- Parts of the exercise -
A – Say whether each statement agrees with the studio memoir, answering yes or no and quoting the deciding words of the text exactly. (i) The narrator played drums in the band "Stanley." (ii) The narrator completed the five-year graphic design program. (iii) Carl Edmondson's studio was made from a converted chicken coop.
B – Carry on the studio memoir, picking up right after its last sentence.

- Text segment -
When I Was Just A Kid

Ever have an epiphany? I was lucky enough to, at age 13, when my brother Courtney, who was working as an engineer in a recording studio/production company in Manhattan called Mark Century, was kind enough (Court was always very nice to his little brother, and still is) to arrange a free recording session for me and my rock band “Stanley”. I was the drummer and co-lead singer (yes, I still have the tapes). Basically, I walked into the studio, which was very modest by modern standards (3-track, 2 -track and mono tube-based Ampex 300 tape machines, a very early solid-state console [unfortunately, early solid state = really bad sounding, but I was blissfully unaware of that], Altec 604 speakers and some great Neumann mics), and realized, all in a flash, that this was where I wanted to be “when I grew up”. Court repeated the favor a couple of years later for a recording of my high school era blues band, which included two trumpets and a sax, and was thus, so cleverly, called “The Brass Blues Band”. Incidentally, our lead guitarist was a very young Marc Shulman, who has been a great friend ever since and has become a world class professional musician, performing with the likes of Suzanne Vega, Chris Botti, Jonatha Brooke and many other great artists.

Anyway, I found just loved being in the studio. When college time came around though, there were no accredited schools that had programs for anything like studio sound recording (there are many now). So, after running the “maybe I don’t really need to go to college, dad” idea past my father (a career academic, who wisely convinced me otherwise), I applied to and was accepted at the University Of Cincinnati’s College of Design Art and Architecture as a graphic design major. Art had always been my other great love, following in the footsteps of my mom and her father, who had been a professional commercial artist. After 3 1/2 years of the five year program though, including two semesters spent working in actual design companies, I decided I’d learned enough to know that I didn’t want to be a graphic designer. I definitely still did want to become a recording engineer though. I’d also kept playing music as much as possible, picking up the guitar along the way, and a Tascam 1/4” 4 track, a 2340, which I was using to develop song ideas.

My First Gig: All The Thrills And None Of The Money!

So I left college and started looking for studio jobs in the Cincinnati area. No luck there, but someone told me about a guy named Carl Edmondson, who had built a small studio next to his house in Hamilton Ohio, just a few miles away from where I lived. I looked him up, and sure enough, he’d converted an old chicken coop on his farm into a studio, dividing it into a control room, live area and drum room. He’d equipped it with the then brand-new Tascam model 10 console and a model 70 1/2” 4 track recorder, a couple of 2 track decks, a homemade plate reverb, a pair of JBL 4310 speakers, a compressor and a few other things. He jokingly called the studio “The Four Track Chicken Shack”, but the official name was “The Driving Wind Production Studio”, named after his band. His “mic locker” was a bit weak in retrospect; there were only a few of them, and the “best” was a lowly Electro-Voice RE-10! In fairness though, the RE-10 is an excellent $100 mic - I bought two of them for my studio years ago based on the good results with Carl’s. They still see fairly frequent use.

- Dataset -
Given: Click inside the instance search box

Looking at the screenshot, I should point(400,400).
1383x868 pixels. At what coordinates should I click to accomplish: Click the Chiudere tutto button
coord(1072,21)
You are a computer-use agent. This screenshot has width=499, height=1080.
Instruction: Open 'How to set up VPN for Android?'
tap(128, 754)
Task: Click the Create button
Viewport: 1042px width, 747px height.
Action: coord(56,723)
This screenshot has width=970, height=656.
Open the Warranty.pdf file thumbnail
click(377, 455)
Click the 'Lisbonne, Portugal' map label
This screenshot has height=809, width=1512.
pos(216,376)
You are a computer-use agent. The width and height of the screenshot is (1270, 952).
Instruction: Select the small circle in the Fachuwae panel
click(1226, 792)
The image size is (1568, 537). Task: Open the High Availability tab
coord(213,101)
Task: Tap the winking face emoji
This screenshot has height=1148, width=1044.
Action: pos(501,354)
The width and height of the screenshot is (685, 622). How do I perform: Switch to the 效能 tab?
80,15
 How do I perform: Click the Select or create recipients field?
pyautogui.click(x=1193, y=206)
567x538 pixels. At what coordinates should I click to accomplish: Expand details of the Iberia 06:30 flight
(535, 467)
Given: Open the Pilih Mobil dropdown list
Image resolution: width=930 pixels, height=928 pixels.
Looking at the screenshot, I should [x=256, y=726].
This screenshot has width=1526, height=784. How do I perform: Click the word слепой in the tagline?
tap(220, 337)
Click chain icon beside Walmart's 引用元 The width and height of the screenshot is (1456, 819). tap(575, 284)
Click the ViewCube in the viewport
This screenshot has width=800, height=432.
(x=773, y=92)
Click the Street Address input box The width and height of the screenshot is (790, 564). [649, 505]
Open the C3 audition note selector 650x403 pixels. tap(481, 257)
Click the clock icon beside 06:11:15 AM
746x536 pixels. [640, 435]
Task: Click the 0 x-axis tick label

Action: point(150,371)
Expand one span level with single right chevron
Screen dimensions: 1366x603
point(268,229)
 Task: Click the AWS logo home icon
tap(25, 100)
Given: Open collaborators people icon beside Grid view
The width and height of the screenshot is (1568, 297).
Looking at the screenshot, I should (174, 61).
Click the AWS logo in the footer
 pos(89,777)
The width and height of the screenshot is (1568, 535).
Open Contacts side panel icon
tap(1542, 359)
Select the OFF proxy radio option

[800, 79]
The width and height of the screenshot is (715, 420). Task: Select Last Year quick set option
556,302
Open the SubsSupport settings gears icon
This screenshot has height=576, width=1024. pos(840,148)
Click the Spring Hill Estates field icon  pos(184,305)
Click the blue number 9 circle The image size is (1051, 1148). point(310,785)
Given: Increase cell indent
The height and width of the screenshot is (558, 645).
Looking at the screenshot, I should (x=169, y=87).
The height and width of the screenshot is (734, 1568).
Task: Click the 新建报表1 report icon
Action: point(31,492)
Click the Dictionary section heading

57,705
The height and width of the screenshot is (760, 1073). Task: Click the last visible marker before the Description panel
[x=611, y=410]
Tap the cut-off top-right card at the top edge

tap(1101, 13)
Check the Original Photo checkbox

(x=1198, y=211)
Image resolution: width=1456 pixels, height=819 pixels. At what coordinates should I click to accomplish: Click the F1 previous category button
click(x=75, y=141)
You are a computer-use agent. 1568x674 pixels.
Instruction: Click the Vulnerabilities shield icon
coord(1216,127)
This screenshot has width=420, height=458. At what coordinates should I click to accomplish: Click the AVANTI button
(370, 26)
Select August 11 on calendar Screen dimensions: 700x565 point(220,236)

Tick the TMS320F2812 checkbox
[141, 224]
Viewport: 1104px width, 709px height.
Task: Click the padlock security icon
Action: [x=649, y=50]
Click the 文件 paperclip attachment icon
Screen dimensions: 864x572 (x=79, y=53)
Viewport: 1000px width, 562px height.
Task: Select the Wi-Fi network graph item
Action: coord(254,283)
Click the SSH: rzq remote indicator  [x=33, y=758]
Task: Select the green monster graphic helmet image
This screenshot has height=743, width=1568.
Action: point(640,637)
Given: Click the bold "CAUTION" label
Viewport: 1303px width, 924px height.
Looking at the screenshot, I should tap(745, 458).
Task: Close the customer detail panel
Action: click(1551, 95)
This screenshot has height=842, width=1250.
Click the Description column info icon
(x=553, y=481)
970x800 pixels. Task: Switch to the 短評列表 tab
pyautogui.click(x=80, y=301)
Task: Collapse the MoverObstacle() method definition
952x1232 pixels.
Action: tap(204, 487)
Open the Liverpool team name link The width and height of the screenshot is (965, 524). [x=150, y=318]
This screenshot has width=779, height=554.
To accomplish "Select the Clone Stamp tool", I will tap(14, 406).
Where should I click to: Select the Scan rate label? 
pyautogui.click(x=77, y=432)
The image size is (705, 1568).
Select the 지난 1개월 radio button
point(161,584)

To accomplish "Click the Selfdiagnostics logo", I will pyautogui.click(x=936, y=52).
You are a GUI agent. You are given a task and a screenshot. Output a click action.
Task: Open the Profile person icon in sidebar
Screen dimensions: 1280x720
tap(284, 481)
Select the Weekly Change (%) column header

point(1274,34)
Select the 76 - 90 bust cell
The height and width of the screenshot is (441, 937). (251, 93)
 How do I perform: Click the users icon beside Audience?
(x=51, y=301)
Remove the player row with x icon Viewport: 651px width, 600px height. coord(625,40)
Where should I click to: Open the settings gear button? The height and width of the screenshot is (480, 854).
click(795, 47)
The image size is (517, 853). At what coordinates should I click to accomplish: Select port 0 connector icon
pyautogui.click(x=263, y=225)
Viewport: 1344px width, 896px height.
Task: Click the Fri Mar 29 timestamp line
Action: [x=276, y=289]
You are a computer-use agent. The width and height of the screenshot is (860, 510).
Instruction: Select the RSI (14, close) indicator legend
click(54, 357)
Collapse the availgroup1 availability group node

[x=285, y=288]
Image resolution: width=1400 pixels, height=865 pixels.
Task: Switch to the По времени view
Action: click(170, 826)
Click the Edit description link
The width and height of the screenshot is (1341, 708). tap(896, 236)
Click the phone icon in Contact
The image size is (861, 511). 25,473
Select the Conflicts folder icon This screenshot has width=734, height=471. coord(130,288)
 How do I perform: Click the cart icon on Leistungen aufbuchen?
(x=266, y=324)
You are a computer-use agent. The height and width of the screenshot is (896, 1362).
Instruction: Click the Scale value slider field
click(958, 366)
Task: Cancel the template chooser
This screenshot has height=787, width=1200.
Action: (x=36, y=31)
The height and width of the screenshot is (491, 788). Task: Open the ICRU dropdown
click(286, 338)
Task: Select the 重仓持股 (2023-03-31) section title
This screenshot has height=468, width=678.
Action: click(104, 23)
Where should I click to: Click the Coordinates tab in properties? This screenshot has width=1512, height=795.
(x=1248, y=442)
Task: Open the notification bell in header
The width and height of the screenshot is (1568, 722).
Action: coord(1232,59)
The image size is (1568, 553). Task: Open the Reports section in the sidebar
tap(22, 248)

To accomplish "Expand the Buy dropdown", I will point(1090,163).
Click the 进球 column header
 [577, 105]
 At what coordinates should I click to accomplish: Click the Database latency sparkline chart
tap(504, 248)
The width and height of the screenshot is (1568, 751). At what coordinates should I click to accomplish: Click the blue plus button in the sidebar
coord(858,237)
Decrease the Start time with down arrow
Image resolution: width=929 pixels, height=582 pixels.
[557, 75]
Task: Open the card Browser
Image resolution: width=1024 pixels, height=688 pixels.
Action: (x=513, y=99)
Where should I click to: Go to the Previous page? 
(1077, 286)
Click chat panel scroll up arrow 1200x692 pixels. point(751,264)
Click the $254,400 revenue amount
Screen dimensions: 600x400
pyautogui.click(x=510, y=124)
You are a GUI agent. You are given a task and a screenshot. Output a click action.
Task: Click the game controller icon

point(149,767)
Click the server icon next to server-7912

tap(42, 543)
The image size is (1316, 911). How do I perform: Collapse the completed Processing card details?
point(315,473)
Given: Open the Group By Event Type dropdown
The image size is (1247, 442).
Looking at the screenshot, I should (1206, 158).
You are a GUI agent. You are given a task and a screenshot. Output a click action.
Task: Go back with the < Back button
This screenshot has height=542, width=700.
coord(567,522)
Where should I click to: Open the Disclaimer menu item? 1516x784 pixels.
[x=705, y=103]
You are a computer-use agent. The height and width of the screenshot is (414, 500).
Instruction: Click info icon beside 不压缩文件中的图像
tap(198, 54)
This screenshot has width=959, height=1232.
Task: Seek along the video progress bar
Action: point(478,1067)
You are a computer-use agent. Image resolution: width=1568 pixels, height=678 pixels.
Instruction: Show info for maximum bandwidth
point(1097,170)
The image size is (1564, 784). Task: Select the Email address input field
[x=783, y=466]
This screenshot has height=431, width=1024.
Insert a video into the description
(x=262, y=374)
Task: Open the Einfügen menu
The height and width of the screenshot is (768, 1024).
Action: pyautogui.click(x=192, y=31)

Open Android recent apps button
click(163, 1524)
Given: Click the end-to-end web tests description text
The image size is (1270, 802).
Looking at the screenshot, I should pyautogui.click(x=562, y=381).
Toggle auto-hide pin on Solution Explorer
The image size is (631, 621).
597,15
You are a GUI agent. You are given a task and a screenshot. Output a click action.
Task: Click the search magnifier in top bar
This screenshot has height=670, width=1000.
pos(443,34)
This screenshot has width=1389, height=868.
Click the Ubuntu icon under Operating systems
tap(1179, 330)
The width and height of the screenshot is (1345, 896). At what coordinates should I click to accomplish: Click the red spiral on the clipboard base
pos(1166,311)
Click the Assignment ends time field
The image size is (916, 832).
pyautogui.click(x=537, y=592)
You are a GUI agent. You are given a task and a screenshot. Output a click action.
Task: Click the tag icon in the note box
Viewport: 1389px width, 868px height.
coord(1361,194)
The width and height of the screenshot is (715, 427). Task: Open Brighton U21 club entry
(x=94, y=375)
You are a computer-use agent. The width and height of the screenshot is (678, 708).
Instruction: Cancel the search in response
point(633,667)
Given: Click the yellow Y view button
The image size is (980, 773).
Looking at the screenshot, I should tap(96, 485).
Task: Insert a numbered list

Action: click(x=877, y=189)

- Answers per task -
A –
(i) Yes: "I was the drummer and co-lead singer"
(ii) No: "After 3 1/2 years of the five year program though, including two semesters spent working in actual design companies, I decided I’d learned enough to know that I didn’t want to be a graphic designer."
(iii) Yes: "he’d converted an old chicken coop on his farm into a studio"

B –
I learned a lot from Carl. He let me pretty much engineer his stuff right from the git-go and I recorded and mixed several projects by him and others during the year and a half or so that I worked there. Then my dad took a new job that required a move to St. Charles Missouri. I decided that was my cue to pack up everything and move back to New York. So I did. I managed to cram every last thing I owned into my little Datsun, and drove back to Scarsdale, NY, where I grew up, having arranged to stay for a few weeks at my friend Bob Elliott’s parents’ house (Bob was the Brass Blues Band’s singer and harmonica and keyboard player) and later at Marc Shulman’s, while I found a job and a place of my own to live. I pretty quickly got a job at a local record store (where my two co-workers happened to be singer/songwriter Rich Meyer and pedal steel guitarist Tom Camp, both of whom are still playing music professionally).

Bob and Marc and I started putting a band together again, soon adding our old friend Andy Kreeger on bass, to complete the reunion of the original rhythm section of The Brass Blues Band. Marc quit soon after though, probably because we pretty much sucked (except him), and we found a new guitarist who quickly got us into the local music club/restaurant scene, playing six nights a week at places like “Steak & Brew”. For a short time, believe it or not, saxophonist Bob Mintzer was in the band. He was way beyond the rest of us in his ability, but never made us feel inferior. I haven’t seen Bob since, but of course The Bob Mintzer Big Band has become hugely successful, and it couldn’t have happened to a nicer guy.

The Hit Factory

I was working my tail off, days at the record store and nights with the band, but still hadn’t forgotten the original plan to get into the studio scene. I’d gone into Manhattan and given resumes to as many studios as I could, and one day it paid off. I got a call from Jerry Ragovoy, then (and originally) the owner of The Hit Factory. Jim McCurdy, a great engineer and co-worker of my brother Courtney’s in the Mark Century days, was on staff there and put in a good word for me. I got the interview, and the job. My first day was December 14th, 1974, and I was immediately put on as a second assistant on a Jim Dawson album project session, produced by Cashman and West (they also produced Jim Croce, among others). David Henson was the first assistant that day, and I’ll never forget his immediate kindness, patience and encouragement.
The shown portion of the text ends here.